- **Attività 1**
Traduci in inglese la seguente frase della recensione: «Questa è una storia che non riguarda solo il passato, perché nella lunga vicenda di Matteo Messina Denaro c'è un pezzo di storia del nostro Paese e perché la mafia non è ancora finita.»
- **Attività 2**
Secondo la recensione, in quale giorno è avvenuto l'arresto di Matteo Messina Denaro?
- **Attività 3**
Riprendi la recensione del libro sulla cattura di Matteo Messina Denaro e prosegui il testo dopo l'ultima frase riportata.

- **Testo proposto**
#####

Se sbagli la domanda non avrai mai la risposta che cerchi
In ogni giallo, da Poirot a True detective, c’è sempre almeno un colpevole che scappa, si nasconde, posticipa la verità, e così succede anche qui, nella Cattura di Maurizio De Lucia e Salvo Palazzolo. Solo che questo non è un giallo, ma una storia vera, e il colpevole è uno dei più ricercati latitanti di sempre, Matteo Messina Denaro. De Lucia, procuratore di Palermo e ora di Messina, e Palazzolo, inviato di la Repubblica, raccontano delle indagini che sono state fatte per arrivare a quel 16 gennaio 2023, il giorno dell’arresto, ma anche di un sistema che da anni è talmente corrotto da rallentare qualsiasi percorso verso la giustizia.
Questa è una storia che non riguarda solo il passato, perché nella lunga vicenda di Matteo Messina Denaro c’è un pezzo di storia del nostro Paese e perché la mafia non è ancora finita.
Non è un giallo, si diceva, ma ci somiglia. Innanzitutto per lo stile e per la costruzione, perché De Lucia e Palazzolo riescono a dar vita a un intreccio fatto di successi, delusioni, depistaggi che tiene ben stretti alla pagina e rende la lettura vivace e, anzi, vorace. Cominciano infatti a raccontare da un sospetto, un nonnulla: il nome di un uomo che entra ed esce da una clinica privata per fare cicli di chemio e operazioni per rimuovere un cancro. Eppure, il volto associato a quel nome – un geometra di Campobello – non corrisponde all’immagine di un uomo divorato da una malattia incurabile, e per i carabinieri qualcosa non torna.
Questo succede però perché durante la perquisizione della casa di una delle donne più sorvegliate d’Italia, la sorella di Messina Denaro, si trova un pizzino: un pezzo di carta microscopico se si pensa a cosa c’è scritto sopra, un diario clinico, e al valore enorme che assume per le indagini. A quel punto, il procuratore e la sua squadra cominciano a setacciare cliniche, ospedali, ma non possono farlo con tutte le istituzioni sanitarie della Sicilia, e non possono dare troppo nell’occhio: del resto, la mafia è come il tumore in metastasi del latitante: diffuso e imprevedibile, e bisogna usare cautela.

#####

Dati memorizzati
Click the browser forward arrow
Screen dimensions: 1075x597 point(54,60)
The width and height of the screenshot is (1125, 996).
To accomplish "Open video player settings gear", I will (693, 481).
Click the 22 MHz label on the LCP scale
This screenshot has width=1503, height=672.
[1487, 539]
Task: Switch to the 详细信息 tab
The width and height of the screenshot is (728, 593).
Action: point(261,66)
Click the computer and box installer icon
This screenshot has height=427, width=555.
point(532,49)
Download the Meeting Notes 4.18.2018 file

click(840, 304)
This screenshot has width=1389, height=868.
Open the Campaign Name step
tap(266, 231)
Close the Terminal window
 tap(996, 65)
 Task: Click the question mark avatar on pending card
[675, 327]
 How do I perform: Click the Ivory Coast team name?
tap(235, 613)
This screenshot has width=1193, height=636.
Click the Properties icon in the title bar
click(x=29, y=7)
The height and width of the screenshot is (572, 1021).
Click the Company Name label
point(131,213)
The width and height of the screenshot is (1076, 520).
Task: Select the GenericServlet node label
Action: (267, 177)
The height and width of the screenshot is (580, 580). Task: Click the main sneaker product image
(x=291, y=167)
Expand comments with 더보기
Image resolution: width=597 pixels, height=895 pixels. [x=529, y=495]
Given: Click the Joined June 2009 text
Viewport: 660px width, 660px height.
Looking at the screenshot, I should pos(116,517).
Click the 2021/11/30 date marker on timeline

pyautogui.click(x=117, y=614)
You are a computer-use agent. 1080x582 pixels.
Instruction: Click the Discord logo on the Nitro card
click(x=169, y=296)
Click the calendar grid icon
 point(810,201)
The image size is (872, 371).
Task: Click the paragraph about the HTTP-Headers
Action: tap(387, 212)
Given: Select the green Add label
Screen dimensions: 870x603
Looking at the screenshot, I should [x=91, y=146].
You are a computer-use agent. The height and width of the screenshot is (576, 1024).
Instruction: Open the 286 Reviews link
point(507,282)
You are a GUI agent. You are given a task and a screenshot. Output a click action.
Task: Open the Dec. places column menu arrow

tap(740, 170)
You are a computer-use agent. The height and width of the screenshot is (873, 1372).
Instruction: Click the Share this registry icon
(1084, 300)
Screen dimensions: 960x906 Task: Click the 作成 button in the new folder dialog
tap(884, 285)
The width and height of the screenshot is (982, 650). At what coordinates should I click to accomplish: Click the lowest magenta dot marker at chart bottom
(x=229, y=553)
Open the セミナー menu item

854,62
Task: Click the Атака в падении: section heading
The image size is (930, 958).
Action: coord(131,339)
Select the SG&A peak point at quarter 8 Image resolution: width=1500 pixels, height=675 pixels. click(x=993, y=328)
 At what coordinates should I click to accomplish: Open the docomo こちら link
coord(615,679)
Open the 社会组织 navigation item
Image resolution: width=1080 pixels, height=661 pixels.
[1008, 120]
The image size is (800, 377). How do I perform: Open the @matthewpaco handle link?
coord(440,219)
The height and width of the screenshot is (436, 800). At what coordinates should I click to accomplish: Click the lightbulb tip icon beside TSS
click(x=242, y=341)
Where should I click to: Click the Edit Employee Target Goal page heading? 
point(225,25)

#####

- **Risposta finale 1**
This is a story that is not only about the past, because in the long saga of Matteo Messina Denaro there is a piece of our country's history, and because the Mafia is not over yet.

- **Risposta finale 2**
Il 16 gennaio 2023.

- **Risposta finale 3**
E questa purtroppo non è la battuta di un film, ma la drammatica realtà di una mafia che non ha mai smesso di avere consenso sociale e relazioni insospettabili
Poi, scorrendo le pagine, eccolo: malato, invecchiato, con un piglio sempre sprezzante e orgoglioso, Matteo Messina Denaro è catturato. E questo succede circa a metà del libro, perciò nel resto deve accadere altro – come in un buon giallo o nella vita vera. E quel che accade è che la persona che si è catturata, alla fine, è una fortezza inespugnabile, e quest’arresto è più un’altra domanda che la serie di risposte che si sperava di ottenere. Certo, De Lucia non è mai stato così ingenuo da pensare a una collaborazione o che sarebbe stato facile andare a fondo della verità. Ma per chi si trova a leggere di uno dei mandanti della strage di Capaci al momento della cattura quel silenzio diventa assordante.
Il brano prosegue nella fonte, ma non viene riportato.